L’élection présidentielle italienne continue alors que l’impasse politique se poursuit
La coalition italienne de centre droit a proposé sa première liste de candidats pour l’élection présidentielle, gardant ses meilleures cartes en poche alors que l’impasse politique perdure.
La coalition italienne de centre droit a proposé sa première liste de candidats pour l’élection présidentielle, gardant ses meilleures cartes en poche alors que l’impasse politique perdure.
Les principaux partis politiques italiens n’arrivent toujours pas à se mettre d’accord sur un candidat pour remplacer Sergio Mattarella au palais du Quirinal, le siège du chef de l’État italien, les deux premières journées de vote s’étant soldées par une grande majorité de bulletins blancs.
La coalition de centre droit — représentée par la Lega de Matteo Salvini, Fratelli d’Italia de Giorgia Meloni et la Forza Italia de Silvio Berlusconi — peut compter sur davantage de voix dans l’assemblée élective composée de législateurs italiens et de délégués des administrations régionales.
Ils ont présenté leurs trois candidats officiels mardi (25 janvier), à savoir l’ancienne ministre de l’Éducation Letizia Moratti, l’ancien magistrat Carlo Nordio et l’ancien président de la Chambre des députés Marcello Pera.
« C’est un trio que nous soumettons à des discussions en espérant qu’il n’y ait pas de veto », a déclaré M. Salvini lors d’une conférence de presse.
Cependant, beaucoup ont fait remarquer que ces candidats ne sont pas assez convaincants pour le poste et ont considéré leur faiblesse comme une manœuvre tactique dans les discussions en cours avec les autres partis.
Comme c’est souvent le cas dans la course à la présidence, les premières propositions de candidats sont considérées comme des ébauches, les vrais choix étant conservés jusqu’à la quatrième séance de vote, qui requiert une majorité réduite pour l’élection.

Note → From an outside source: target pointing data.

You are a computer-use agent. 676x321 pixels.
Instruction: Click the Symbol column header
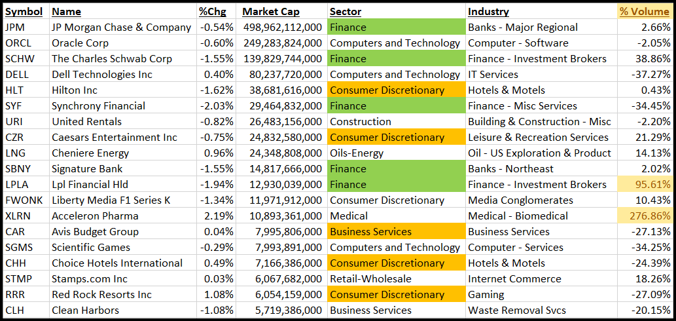click(24, 12)
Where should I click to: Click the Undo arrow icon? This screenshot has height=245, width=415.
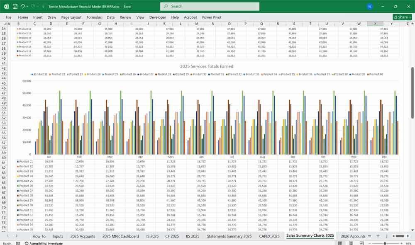(x=22, y=7)
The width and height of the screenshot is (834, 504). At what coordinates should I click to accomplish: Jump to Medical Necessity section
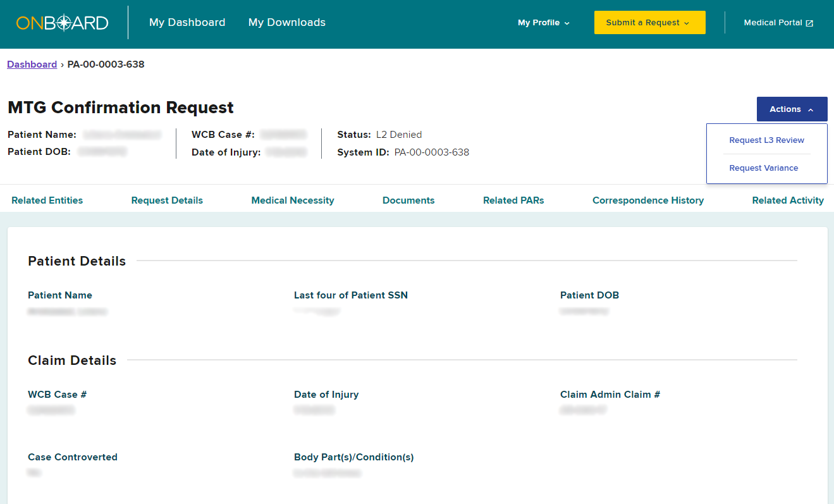(x=292, y=200)
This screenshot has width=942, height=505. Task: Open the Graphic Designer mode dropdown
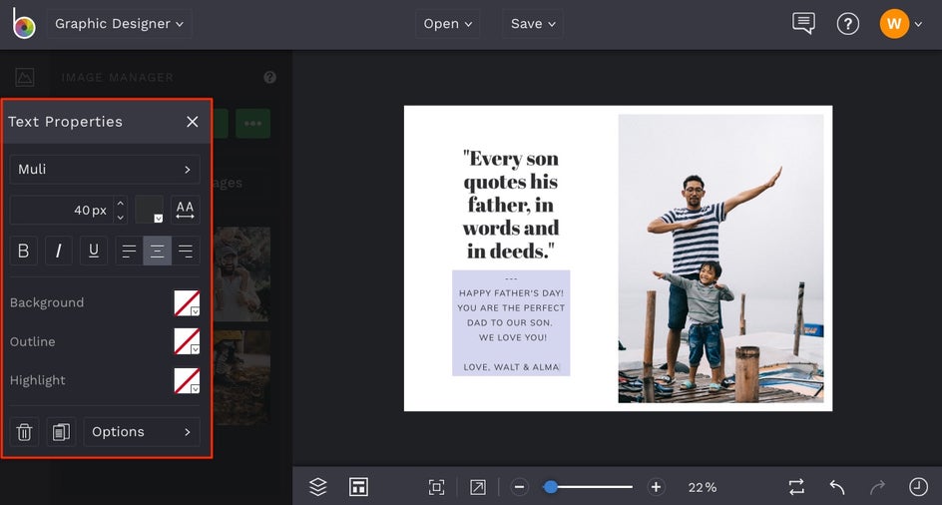119,24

Comme prévu, ces candidats n’ont pas été acceptés par les partis de centre gauche dirigés par le Partito Democratico et le Mouvement 5 étoiles.
Ces candidats sont « un pas en avant, utiles au dialogue », mais ils ne permettraient pas un soutien large et partagé. C’est ce qu’ont déclaré les dirigeants des partis à l’issue d’un sommet de centre gauche.
« Nous réitérons notre volonté de parvenir à une solution partagée sur un candidat impartial et, pour cette raison, nous ne proposons pas notre propre groupe de candidats », ont-ils ajouté.
Le chef de la Lega, Matteo Salvini, a également confié aux journalistes que l’ancien Président du Parlement européen, Antonio Tajani, et la présidente du Sénat, Maria Elisabetta Casellati, avaient été considérés comme des candidats, mais qu’ils avaient été écartés à ce moment-là pour les « protéger ».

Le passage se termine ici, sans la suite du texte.